After you read Richard's quite reasonably priced book read http://www.swing-trade-stocks.com/index.html It's a free resource to get you started in swing trading and then it recommends other texts from Amazon. The author makes his money because when you click a link to buy a book he recommends Amazon pays him money. He also runs adverts. I think it's a reasonable compromise for providing a good swing trading guide for free.


----------



## krampster2 (27 December 2013)

Valued said:


> You can swing trade stocks for 1 - 4 weeks if you like.  If you purchase a pullback and let it run until you see a reversal then you're more trend following through the short term variance but it's the same principle.
> 
> For an introduction to trends and the broader market fundamentals in trend following I suggest Taming the lion by Richard Farleigh. He prefers big fundamental shifts i.e. he doesn't like individual stocks but will gain exposure to an index and ride the uptrend. He believes markets have a bias towards trending and that they run further than people think they do. His book is a good way to start from the outside and then slowly move down to your desired market e.g. the stock market.

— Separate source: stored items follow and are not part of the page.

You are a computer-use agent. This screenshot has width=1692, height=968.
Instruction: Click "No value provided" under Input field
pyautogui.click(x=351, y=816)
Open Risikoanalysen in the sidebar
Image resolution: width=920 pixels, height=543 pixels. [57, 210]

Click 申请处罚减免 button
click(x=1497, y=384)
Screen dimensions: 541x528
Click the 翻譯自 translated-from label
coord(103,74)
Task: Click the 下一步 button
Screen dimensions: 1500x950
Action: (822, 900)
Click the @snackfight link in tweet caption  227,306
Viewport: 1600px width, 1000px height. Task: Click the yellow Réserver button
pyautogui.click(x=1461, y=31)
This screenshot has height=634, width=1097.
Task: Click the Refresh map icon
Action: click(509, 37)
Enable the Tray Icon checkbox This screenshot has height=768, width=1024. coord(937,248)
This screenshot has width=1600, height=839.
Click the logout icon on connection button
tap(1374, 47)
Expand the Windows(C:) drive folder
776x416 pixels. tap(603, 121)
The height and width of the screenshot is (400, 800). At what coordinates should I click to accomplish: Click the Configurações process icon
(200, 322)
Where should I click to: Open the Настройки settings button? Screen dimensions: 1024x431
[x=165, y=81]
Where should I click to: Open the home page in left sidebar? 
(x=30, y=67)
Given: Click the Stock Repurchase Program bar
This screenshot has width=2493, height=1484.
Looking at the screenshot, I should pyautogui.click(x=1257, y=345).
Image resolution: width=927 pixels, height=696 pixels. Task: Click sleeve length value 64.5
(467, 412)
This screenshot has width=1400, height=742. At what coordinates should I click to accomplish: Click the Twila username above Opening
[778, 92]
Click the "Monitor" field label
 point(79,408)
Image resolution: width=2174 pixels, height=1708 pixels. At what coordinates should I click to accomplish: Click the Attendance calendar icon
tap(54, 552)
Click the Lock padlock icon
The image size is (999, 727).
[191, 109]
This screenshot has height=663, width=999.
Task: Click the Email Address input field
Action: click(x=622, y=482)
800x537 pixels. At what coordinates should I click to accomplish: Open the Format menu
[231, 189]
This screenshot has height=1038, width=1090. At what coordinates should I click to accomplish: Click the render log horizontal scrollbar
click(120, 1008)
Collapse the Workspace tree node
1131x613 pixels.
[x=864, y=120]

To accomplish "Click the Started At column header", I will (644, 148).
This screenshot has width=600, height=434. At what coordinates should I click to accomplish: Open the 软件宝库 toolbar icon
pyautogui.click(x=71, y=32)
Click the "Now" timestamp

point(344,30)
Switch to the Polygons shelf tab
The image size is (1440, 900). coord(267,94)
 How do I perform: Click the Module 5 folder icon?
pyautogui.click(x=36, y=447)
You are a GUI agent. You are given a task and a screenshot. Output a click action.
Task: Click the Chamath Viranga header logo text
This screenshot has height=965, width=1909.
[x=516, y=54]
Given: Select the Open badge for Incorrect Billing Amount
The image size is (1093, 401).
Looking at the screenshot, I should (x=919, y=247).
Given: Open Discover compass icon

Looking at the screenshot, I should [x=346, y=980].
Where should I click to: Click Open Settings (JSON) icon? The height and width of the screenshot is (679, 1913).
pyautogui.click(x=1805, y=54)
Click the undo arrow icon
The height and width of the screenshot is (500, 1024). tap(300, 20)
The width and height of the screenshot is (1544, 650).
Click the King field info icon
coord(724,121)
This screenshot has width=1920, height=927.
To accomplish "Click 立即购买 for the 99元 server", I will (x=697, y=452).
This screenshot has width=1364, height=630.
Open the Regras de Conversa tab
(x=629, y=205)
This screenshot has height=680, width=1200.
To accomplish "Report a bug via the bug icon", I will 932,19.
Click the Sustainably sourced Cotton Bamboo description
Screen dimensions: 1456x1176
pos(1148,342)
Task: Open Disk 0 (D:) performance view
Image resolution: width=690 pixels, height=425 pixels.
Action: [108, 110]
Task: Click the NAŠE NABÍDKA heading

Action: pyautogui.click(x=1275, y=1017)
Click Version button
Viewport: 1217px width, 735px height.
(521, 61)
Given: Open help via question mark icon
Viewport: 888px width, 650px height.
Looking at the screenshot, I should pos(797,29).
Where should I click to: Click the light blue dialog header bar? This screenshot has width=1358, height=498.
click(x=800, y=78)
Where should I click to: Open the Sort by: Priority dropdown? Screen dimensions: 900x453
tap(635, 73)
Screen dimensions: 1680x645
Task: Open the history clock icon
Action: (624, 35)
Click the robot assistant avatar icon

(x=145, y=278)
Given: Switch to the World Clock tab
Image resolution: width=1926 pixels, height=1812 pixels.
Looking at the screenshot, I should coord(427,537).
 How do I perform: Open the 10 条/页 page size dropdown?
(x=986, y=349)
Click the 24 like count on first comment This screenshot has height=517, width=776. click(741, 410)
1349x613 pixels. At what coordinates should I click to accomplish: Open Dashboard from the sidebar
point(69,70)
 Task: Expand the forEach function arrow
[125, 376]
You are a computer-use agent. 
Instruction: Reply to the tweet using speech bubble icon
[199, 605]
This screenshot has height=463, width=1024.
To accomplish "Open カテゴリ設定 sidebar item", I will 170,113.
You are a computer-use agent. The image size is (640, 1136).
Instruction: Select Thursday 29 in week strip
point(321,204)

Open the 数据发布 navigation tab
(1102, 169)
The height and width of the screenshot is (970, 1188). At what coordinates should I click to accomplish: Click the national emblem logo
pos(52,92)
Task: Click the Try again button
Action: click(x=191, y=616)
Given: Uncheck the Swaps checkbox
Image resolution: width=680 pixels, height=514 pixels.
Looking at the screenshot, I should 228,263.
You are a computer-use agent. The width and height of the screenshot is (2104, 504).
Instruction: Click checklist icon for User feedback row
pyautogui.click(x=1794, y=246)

He isn't that knowledgeable on say candlestick charts or stock trading but he is very good at picking overall market trends and showing evidence for trends.
> 
> ...




Thanks for the advice, I wasn't familiar with swing trading but I'll have a look.


----------



## beachlife (27 December 2013)

You may not need any more and there are so many different ways to trade.

What books have you already read?  

How do you trade now?

What style of trading interests you?  eg trend following, reversals, patterns


----------



## tech/a (27 December 2013)

If your trading short term you'll be looking at trading momentum.
So you'll be wanting to find trades moving *NOW.*

Id be looking at high frequency trading and would be investigating VSA
Volume Spread Analysis. (there is a link on the VSA thread for a comprehensive
VSA "E" book worth getting up to speed)
Google 

*Master the Markets "E" book PDF Tom Williams*
its 185 pages youll find it!

Id be looking at Risk management techniques to increase my R/R
Id also be working on my decision making process where by Id want
to be black or white---clearly decisive.

*It doesnt matter that your wrong but it matters how long you stay wrong*
"Nick Radge"

Chances are you'll be a discretionary trader without the skills
to program and test a trading method.

So for me it would be Pattern Trading or jumping on momentum.
With one eye on Strong support and resistance areas.
Watching volume (high volume doesn't always equate to strength.)


----------



## tech/a (27 December 2013)

Having said that reading a book or books *ISN'T* 
Going to make you proficient or profitable.

*SCREEN* *TIME* or Sim is your best bet before 
Live trading.


----------



## krampster2 (27 December 2013)

tech/a said:


> Having said that reading a book or books *ISN'T*
> Going to make you proficient or profitable.
> 
> *SCREEN* *TIME* or Sim is your best bet before
> Live trading.




Alright, I'm actually using a sim right now, doing okay.


----------